Instruction
Rescale the stretch from the line containing "Point to the gasket icon beside AA96022" through the line containing "tap(89, 211)": write out every line again, requests included, and multiply each coordinate in the answers by 0.65, rounding to whole numbers with halves going up. Leave all numbers in the requests unchanged, and give only these lines.

Raw data
===

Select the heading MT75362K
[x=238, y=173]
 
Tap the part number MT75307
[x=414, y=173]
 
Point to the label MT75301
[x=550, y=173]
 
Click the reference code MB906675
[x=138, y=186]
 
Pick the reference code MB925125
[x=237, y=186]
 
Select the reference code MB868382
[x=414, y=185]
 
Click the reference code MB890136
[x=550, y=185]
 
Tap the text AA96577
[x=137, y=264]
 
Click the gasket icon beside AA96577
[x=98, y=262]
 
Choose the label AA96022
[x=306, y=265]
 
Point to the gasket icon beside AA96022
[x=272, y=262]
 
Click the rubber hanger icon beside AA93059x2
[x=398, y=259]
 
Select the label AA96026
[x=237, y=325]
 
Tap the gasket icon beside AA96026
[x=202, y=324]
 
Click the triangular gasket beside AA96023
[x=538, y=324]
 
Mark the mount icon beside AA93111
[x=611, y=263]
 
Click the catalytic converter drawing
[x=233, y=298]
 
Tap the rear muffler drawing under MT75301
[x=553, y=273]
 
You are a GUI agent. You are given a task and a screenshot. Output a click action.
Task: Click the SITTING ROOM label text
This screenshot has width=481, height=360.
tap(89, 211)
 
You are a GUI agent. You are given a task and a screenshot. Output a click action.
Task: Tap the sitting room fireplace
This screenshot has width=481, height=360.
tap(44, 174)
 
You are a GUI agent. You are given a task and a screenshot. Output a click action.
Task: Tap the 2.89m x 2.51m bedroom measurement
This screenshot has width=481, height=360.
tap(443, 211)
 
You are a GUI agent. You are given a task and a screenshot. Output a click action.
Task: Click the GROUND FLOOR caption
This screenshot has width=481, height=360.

===

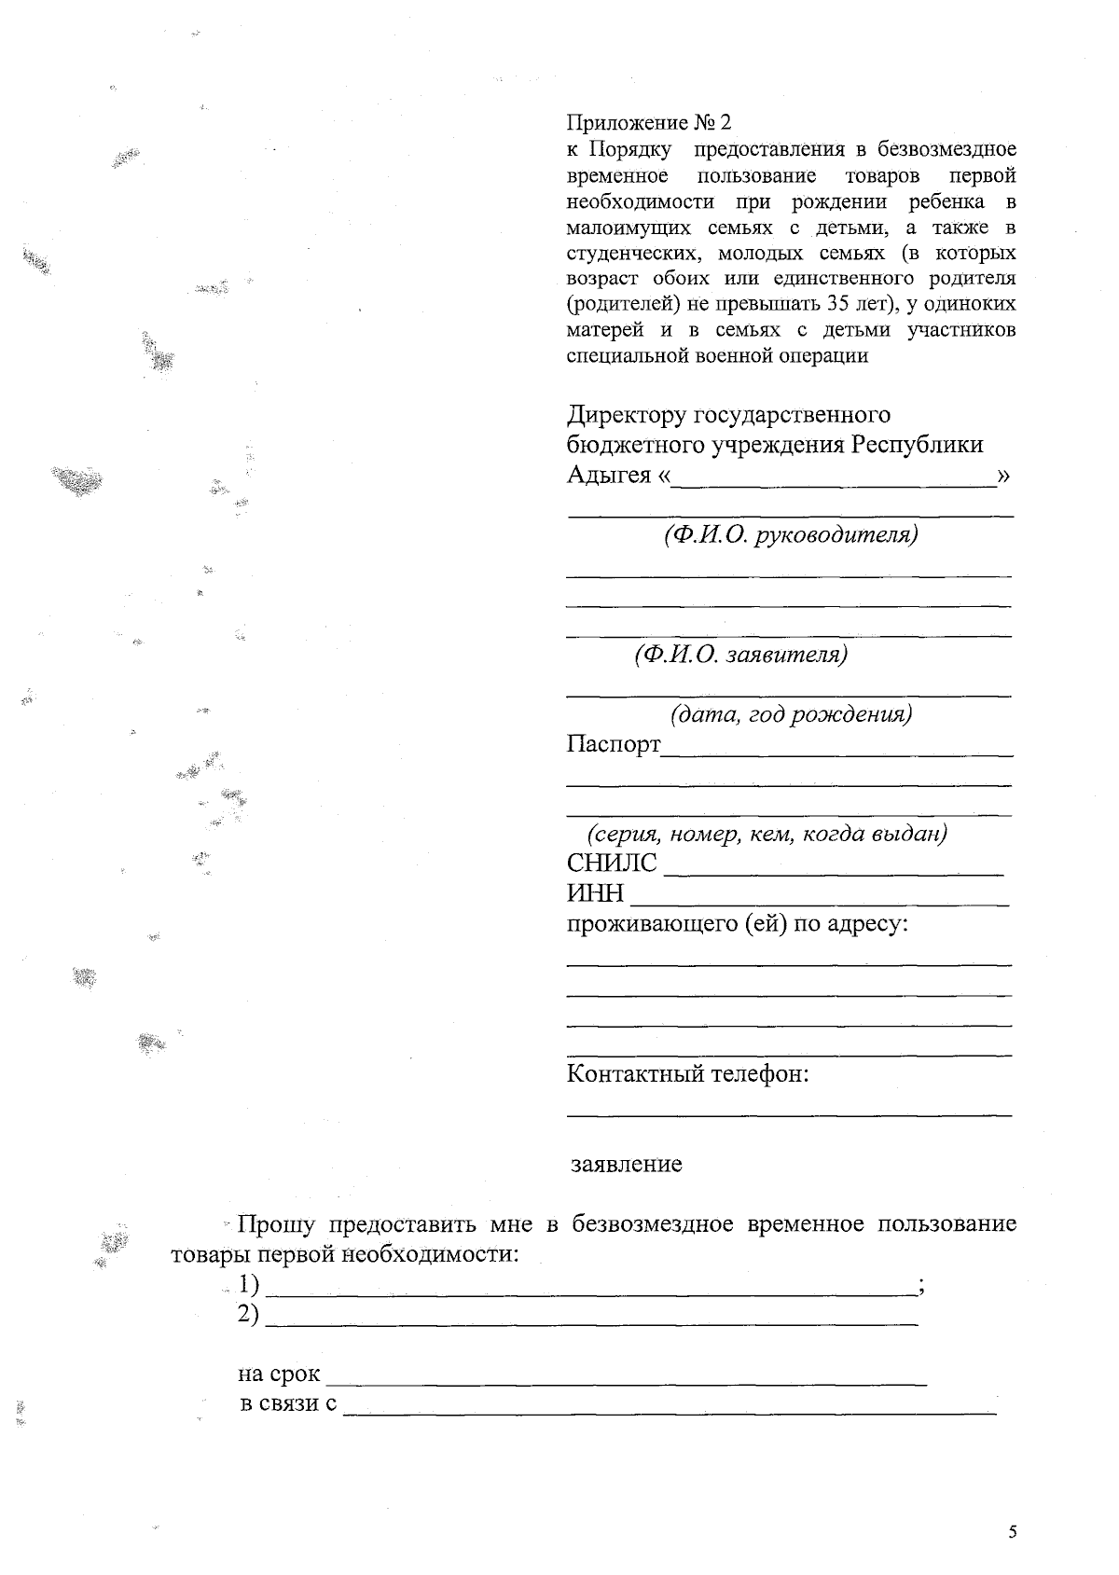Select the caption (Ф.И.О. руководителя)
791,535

===

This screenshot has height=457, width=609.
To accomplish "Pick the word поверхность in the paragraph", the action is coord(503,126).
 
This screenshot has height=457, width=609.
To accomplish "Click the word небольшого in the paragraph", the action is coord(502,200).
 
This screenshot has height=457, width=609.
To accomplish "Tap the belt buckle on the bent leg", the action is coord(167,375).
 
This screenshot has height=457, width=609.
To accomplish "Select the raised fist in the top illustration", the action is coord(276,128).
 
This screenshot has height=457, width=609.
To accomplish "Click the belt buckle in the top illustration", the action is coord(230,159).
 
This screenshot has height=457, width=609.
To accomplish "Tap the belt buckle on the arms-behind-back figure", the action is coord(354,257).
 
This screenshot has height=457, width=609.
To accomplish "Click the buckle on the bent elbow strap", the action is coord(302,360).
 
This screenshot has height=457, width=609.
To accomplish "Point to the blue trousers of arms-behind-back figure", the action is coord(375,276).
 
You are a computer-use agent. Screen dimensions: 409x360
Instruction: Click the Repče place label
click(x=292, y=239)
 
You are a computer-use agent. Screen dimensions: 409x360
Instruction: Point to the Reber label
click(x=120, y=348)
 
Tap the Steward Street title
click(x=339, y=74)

===

Expected answer
Point to the gasket icon beside AA96022
[x=177, y=170]
 
Click the rubber hanger icon beside AA93059x2
[x=259, y=168]
 
Select the label AA96026
[x=154, y=211]
 
Tap the gasket icon beside AA96026
[x=131, y=211]
 
Click the triangular gasket beside AA96023
[x=350, y=211]
 
Mark the mount icon beside AA93111
[x=397, y=171]
 
Click the catalytic converter drawing
[x=151, y=194]
 
Tap the rear muffler drawing under MT75301
[x=359, y=177]
 
You are a GUI agent. You are given a task and a screenshot. Output a click action.
Task: Click the SITTING ROOM label text
This screenshot has width=481, height=360.
tap(58, 137)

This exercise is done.